Sup nawmai was one of my favorite dishes in Chiang Mai, and no surprise: it’s got a winning combination of bamboo shoots and chili pepper.
This spicy salad of fermented bamboo can be found at places that serve Isaan, or northeastern, styles of food. It’s usually pounded with a mortar and pestle, which is a delight to watch.
(On a side note, I wonder if there is any distant relationship between sup nawmai and the sour fermented bamboo dishes favored by Yunnan Dai people.)
We tried several versions of sup nawmai, one at a night market food stall that we requested to make more spicy (phet mak mak), and another at Huen Phen, which almost seemed mild by comparison. But our favorite was definitely the one recommended by Eating Asia, their “somtam man” down in the alley behind the Warorot Market.
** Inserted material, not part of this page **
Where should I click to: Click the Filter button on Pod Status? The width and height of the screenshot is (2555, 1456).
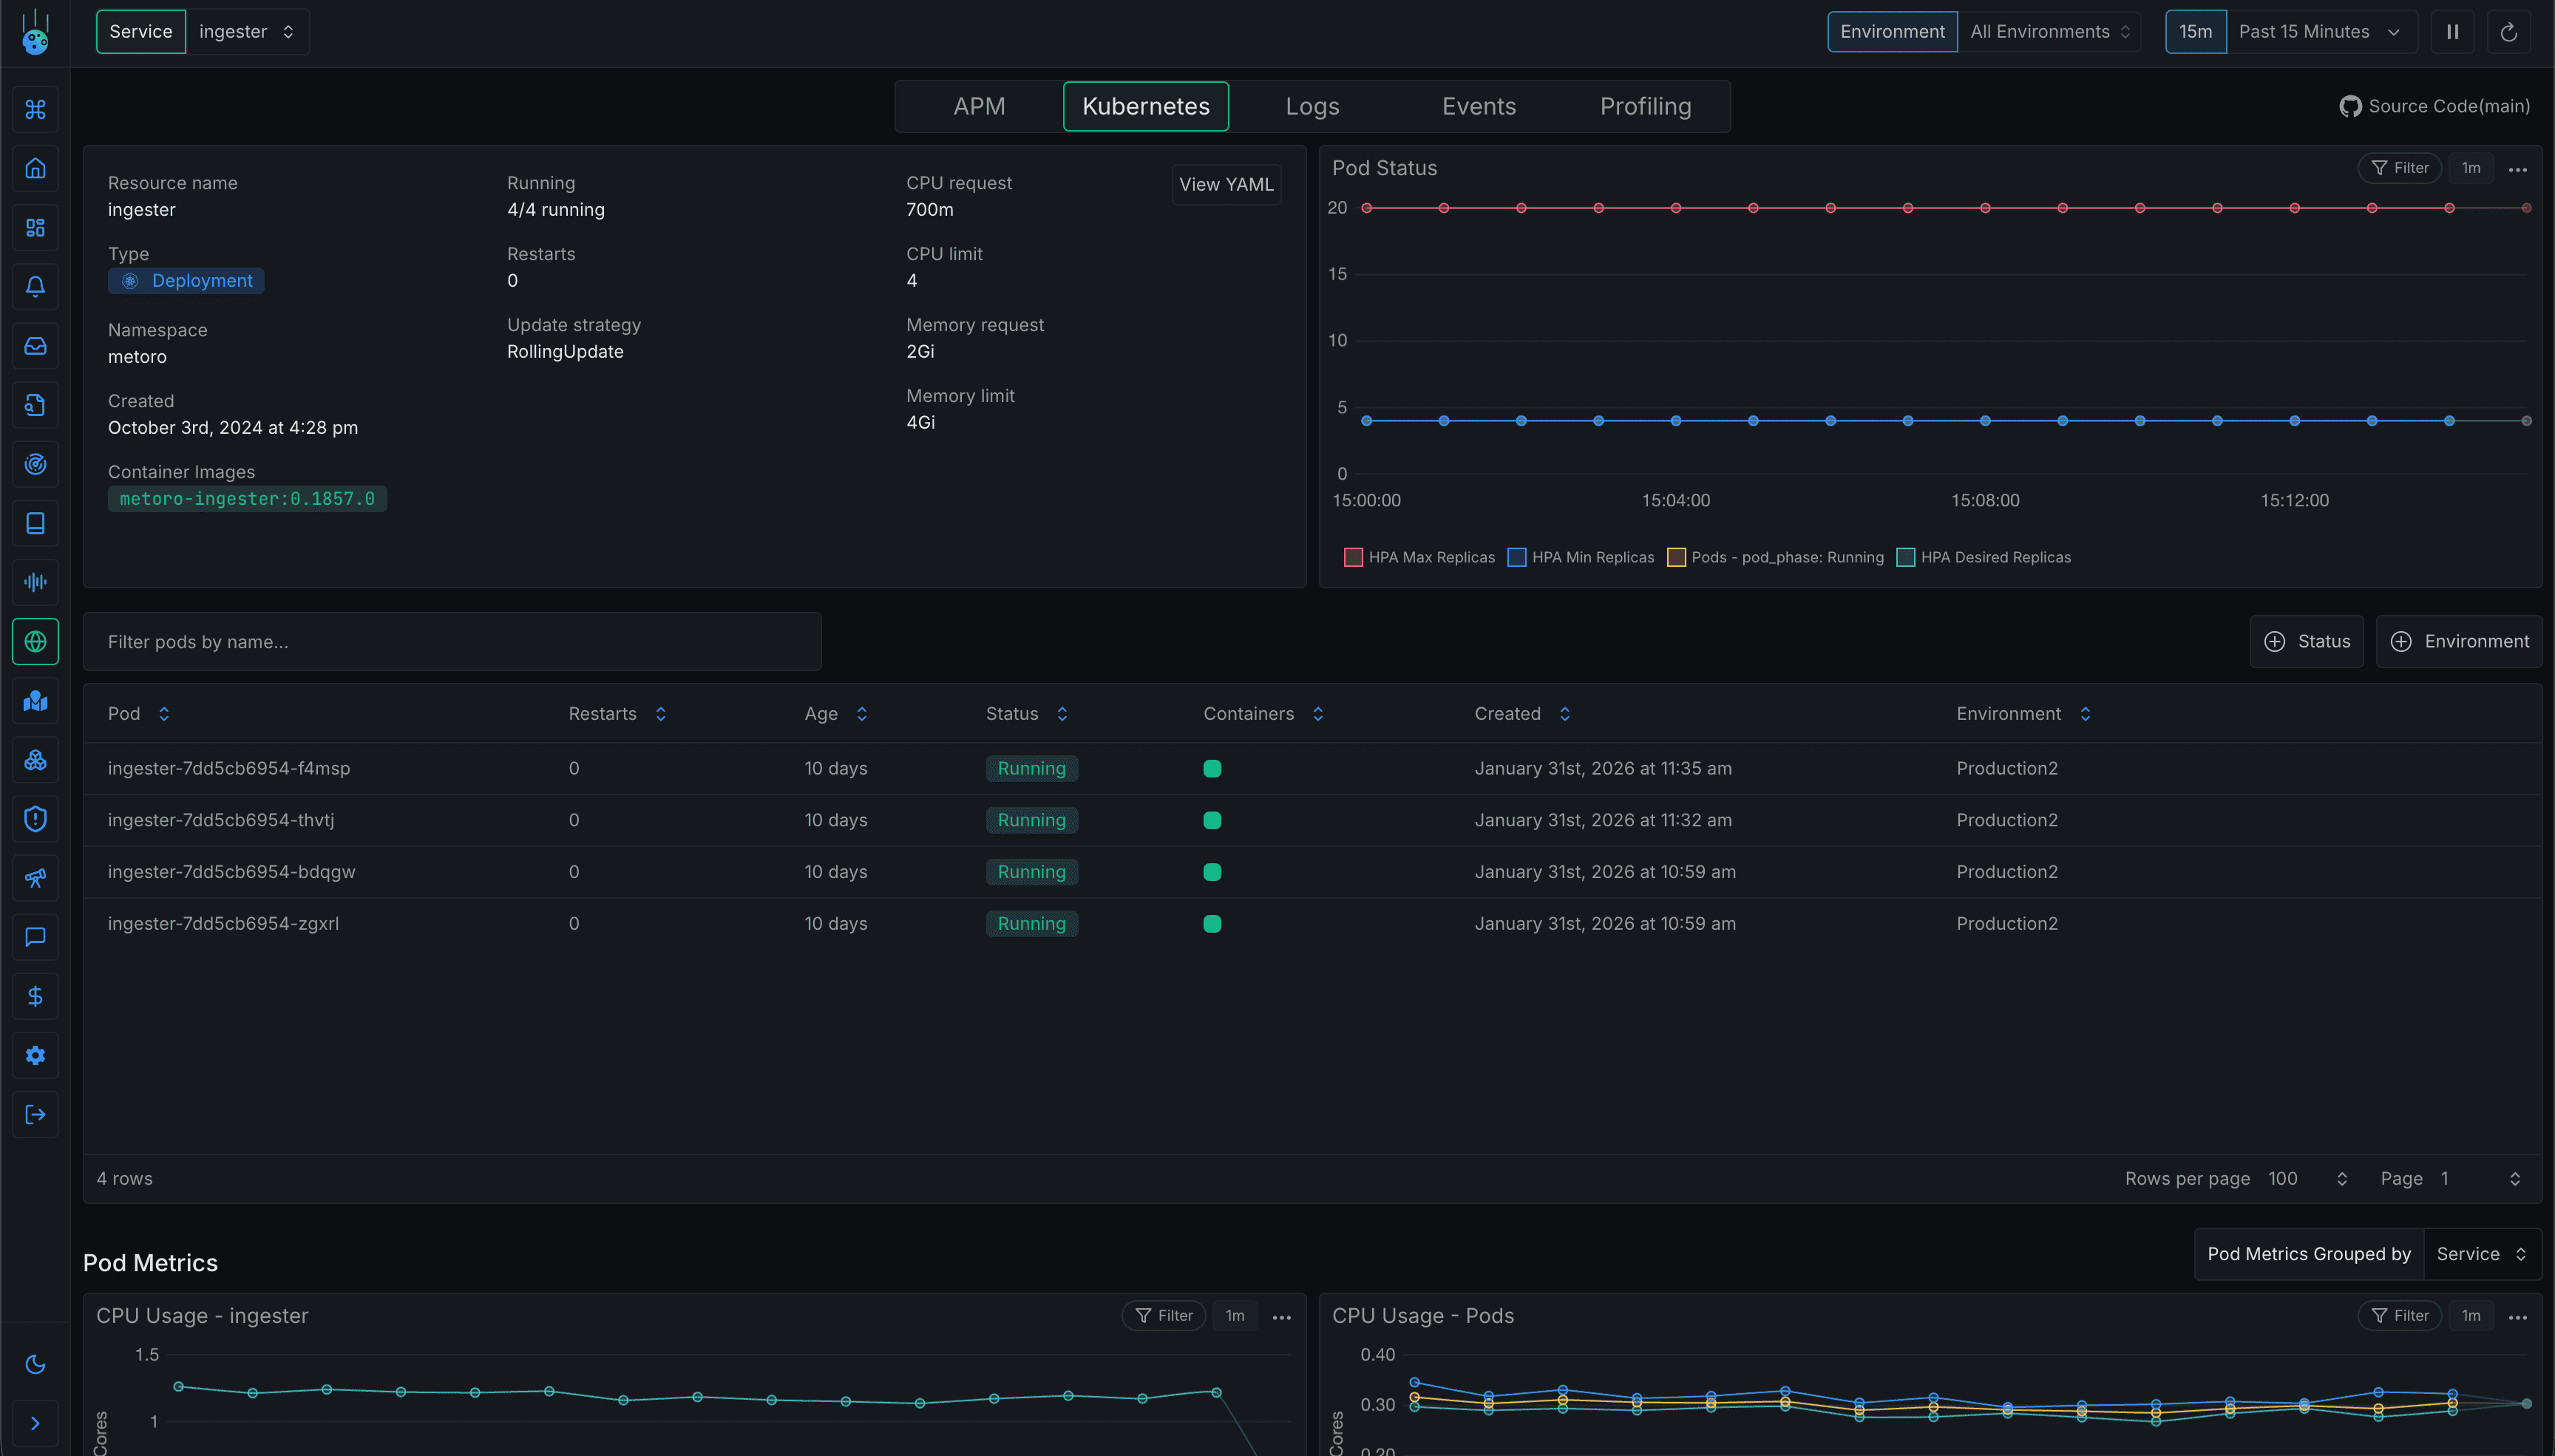tap(2399, 167)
One bite, and we realized that we, too, were in love. The bamboo is crunchy and lightly sweet, with an added complexity from the fermentation. The spice burned in a pleasant, intoxicating way (I asked for more chilis again) – and actually, I have no idea what else was in it, but I could have happily continued eating this all day.
We might have drank up the dressing after finishing the bamboo. I was sad when the plate was empty. I wanted to come back day after day, and try every single thing.
We also ordered the grilled chicken (gai yang) from a few stalls down, which was about the most amazing grilled chicken I have ever eaten (full disclosure: I haven’t eaten chicken regularly for about 8 years). But in defense of my recommendation, this chicken was crisp in all the right places and moist and tender in all the other places. There was not a dry bit anywhere. Visually, it also looked far better than grilled or roasted chicken specimens I have seen in Beijing.
There were several pieces in a plastic bag, and it was so transcendent that I forgot to take a picture (and my hands were greasy). There was also a very good dipping sauce in a small plastic bag, and we had a hard time figuring out how to use this excellent sauce without it spilling everywhere. We managed, somehow. It was, as I said, transcendent.
Details of the somtam man’s location and other offerings, as well as more excellent Chiang Mai recommendations, can be found on Eating Asia.